De acordo com as investigações, nos inúmeros casos de cirurgias plásticas realizadas diariamente, em mulheres do Amazonas e de Roraima, afirmam que elas se arriscam nas mãos de médicos sem qualificação para realizar os procedimentos. As cirurgias que ocorrem na Venezuela com preços bem abaixo dos praticados no Brasil, têm deixado mulheres mutiladas e até levado outras à morte.
Para o presidente da SBCP, Luciano Chaves, os casos são graves e devem ser tratados com mais cuidado e rigor.

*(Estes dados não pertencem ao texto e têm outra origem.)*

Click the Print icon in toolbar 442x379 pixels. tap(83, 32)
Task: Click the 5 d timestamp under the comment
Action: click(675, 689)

“Como essas pacientes brasileiras sequeladas vão reclamar indenização junto a esses médicos? Não existe cobertura jurídica. Outra preocupação é que há pacientes brasileiras indo a óbito na Venezuela e voltam sem os órgãos com laudo de atestado de óbito do medico venezuelano”, disse Chaves.
No Amazonas, há registros de 13 mortes e mais de 100 casos de pacientes internadas com problemas pós-operatórios. A maioria sofre com necroses e aberturas de cirurgias.
A OAB/AM vai acompanhar todo o trabalho de investigação dos mais de 100 casos, que estão em apuração pela Polícia do Amazonas e de Roraima. Segundo Marco Aurélio Choy, presidente do órgão no Estado, o trabalho mais difícil de realizar é a prisão dos médicos estrangeiros, mas que é possível, se conseguir chegar aos culpados.
“A intenção é focar nas pessoas que captam as pacientes para levar até a Venezuela. Temos que responsabilizá-los. Mas queremos atuar na tanto na fase repressiva quanto preventiva, para evitar que mais pessoas sejam vítimas desses casos”, disse. Segundo Marco Aurélio, a instituição registrou procura de famílias para o obter direcionamento de como agir.
A Sociedade Brasileira de Cirurgia Plástica pretende realizar mutirão de cirurgias para recuperar as mulheres que ficaram com algum tipo de sequela.
O grupo de trabalho vai convocar judicialmente, todas as pacientes que fizeram plásticas na Venezuela para que realizem exames na região abdominal, e confirmar ou não a denúncia de tráfico de órgãos.